BEGIN Data section
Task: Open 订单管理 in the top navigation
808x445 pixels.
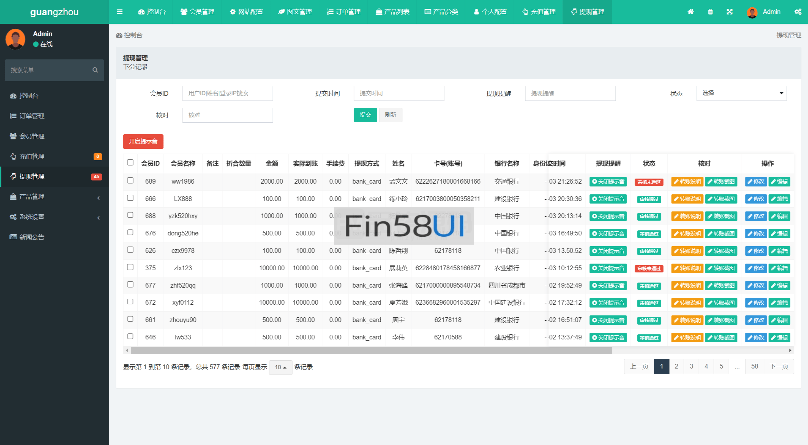Action: (x=343, y=12)
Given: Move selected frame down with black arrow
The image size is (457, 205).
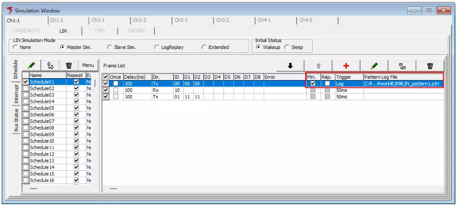Looking at the screenshot, I should (290, 66).
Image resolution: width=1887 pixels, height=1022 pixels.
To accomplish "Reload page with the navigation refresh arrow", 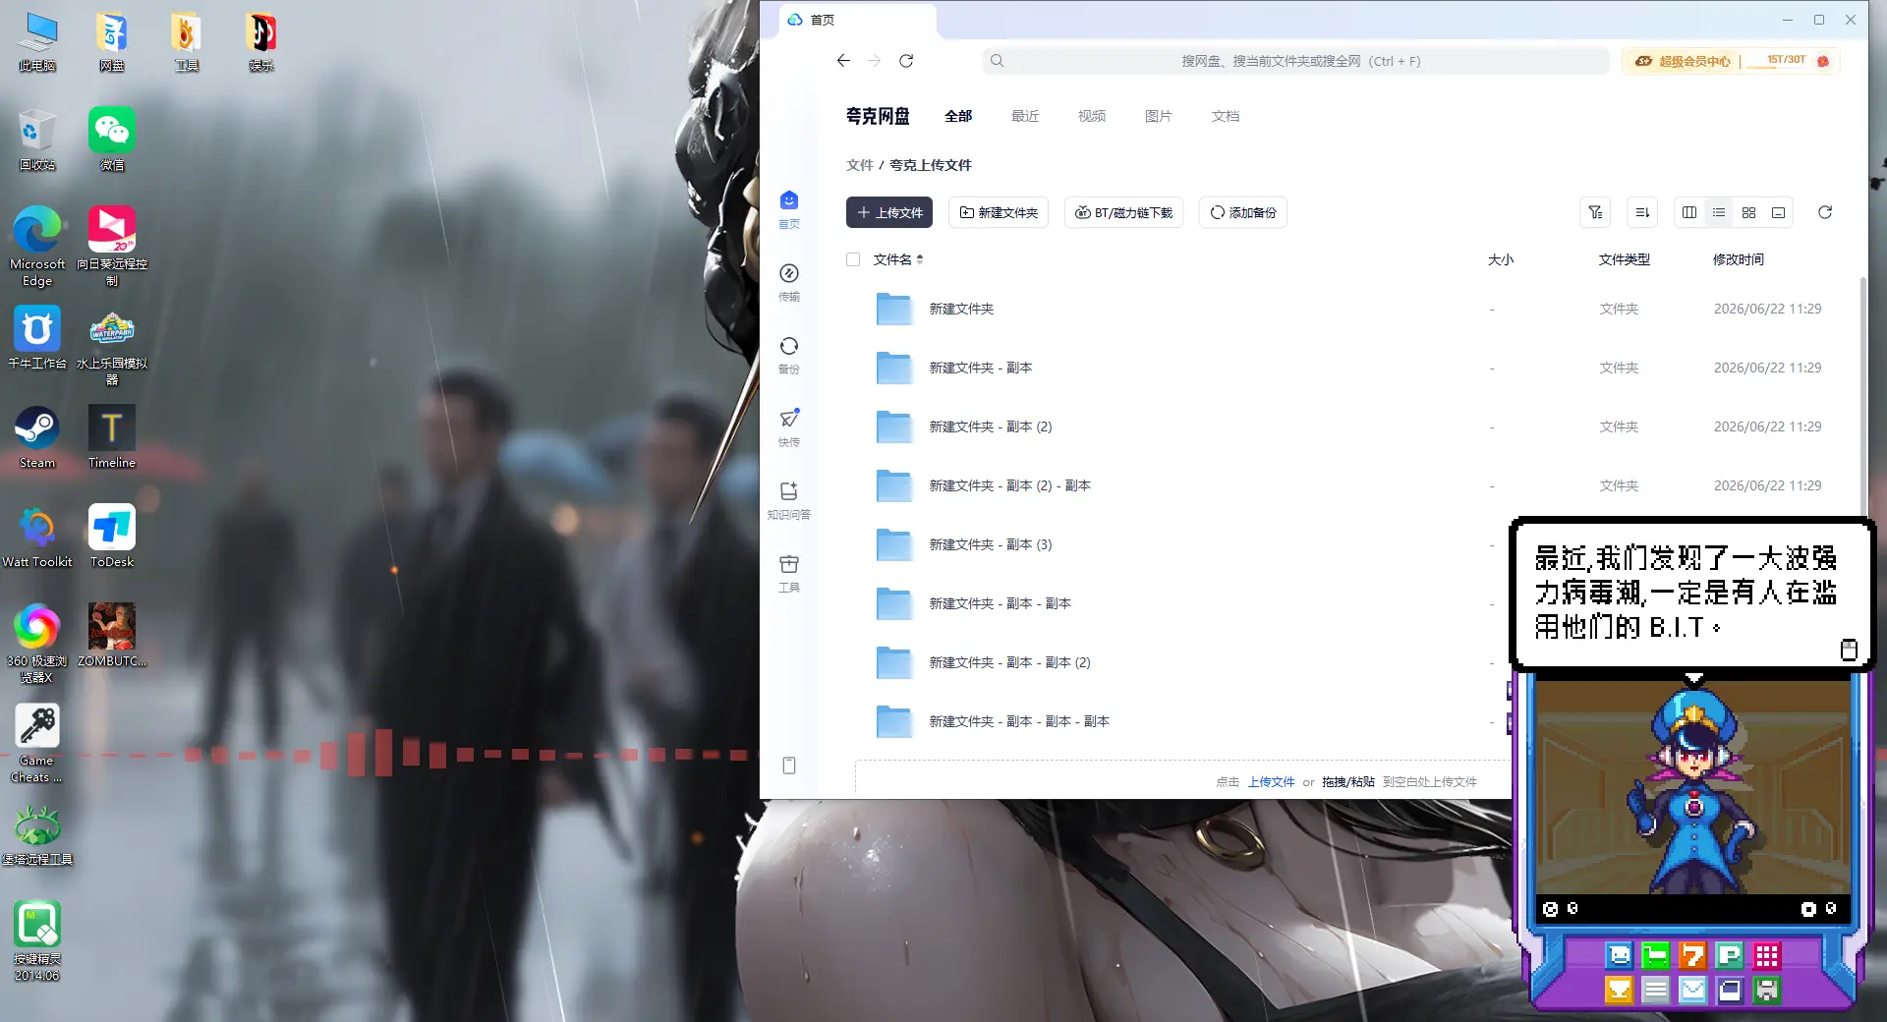I will coord(906,61).

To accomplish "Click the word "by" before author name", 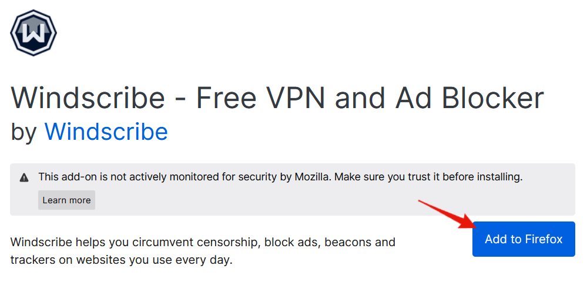I will [x=24, y=132].
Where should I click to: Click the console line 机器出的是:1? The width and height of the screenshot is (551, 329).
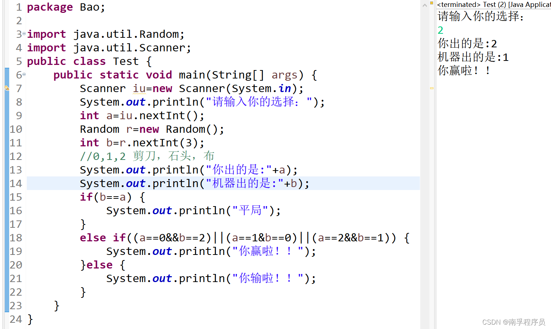473,57
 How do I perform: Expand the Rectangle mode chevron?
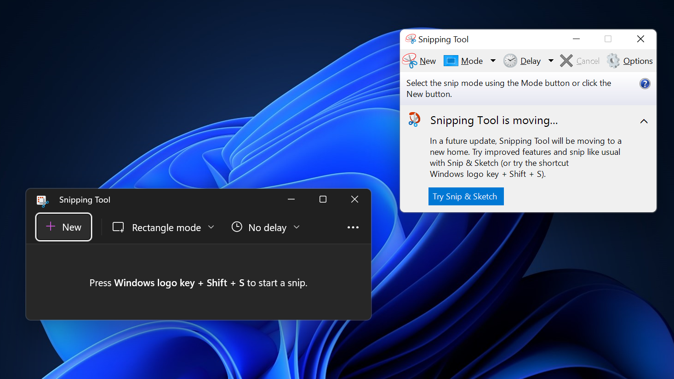click(x=211, y=227)
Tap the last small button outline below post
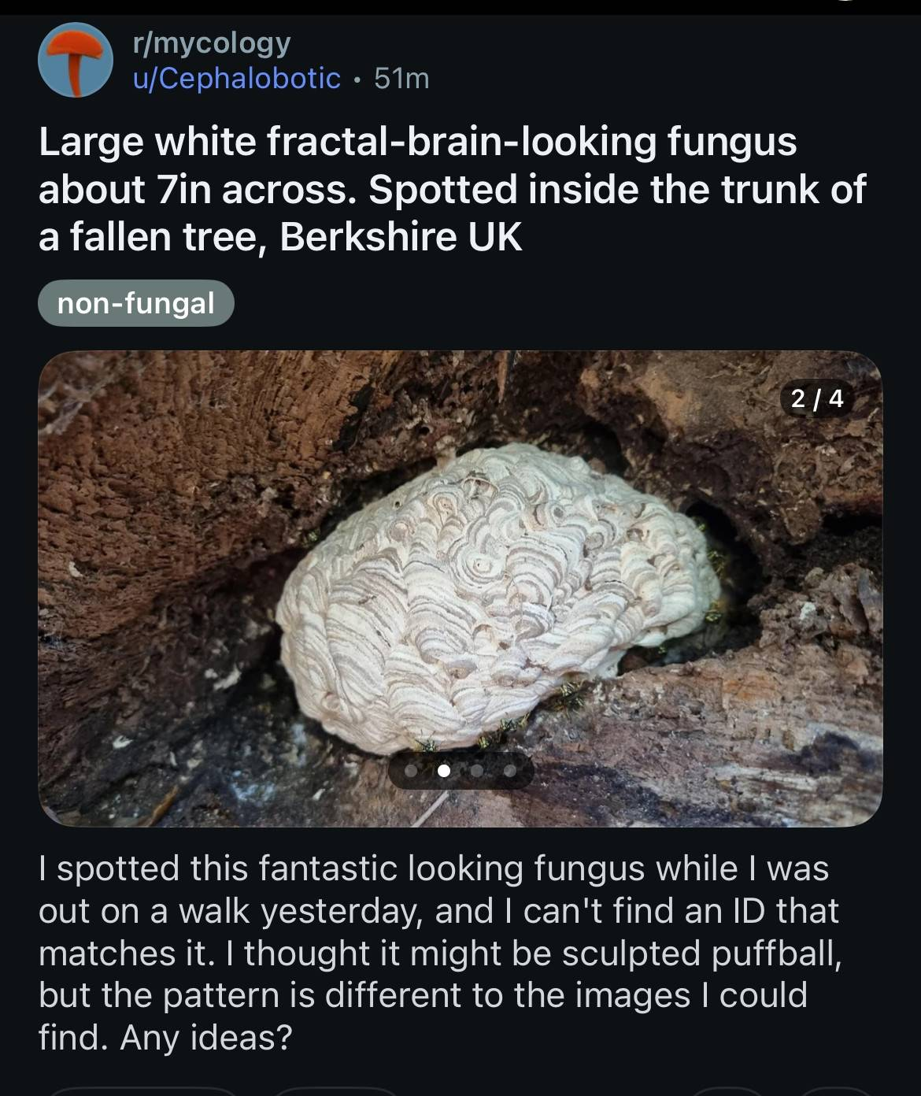This screenshot has width=921, height=1096. [834, 1092]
END Data section
Could you repeat the data word for word, from the line with "How do I perform: Expand" through the end of the data, leaving out the pictures?

 How do I perform: Expand the Rectangle mode chevron?
click(x=211, y=227)
Tap the last small button outline below post
This screenshot has width=921, height=1096. [834, 1092]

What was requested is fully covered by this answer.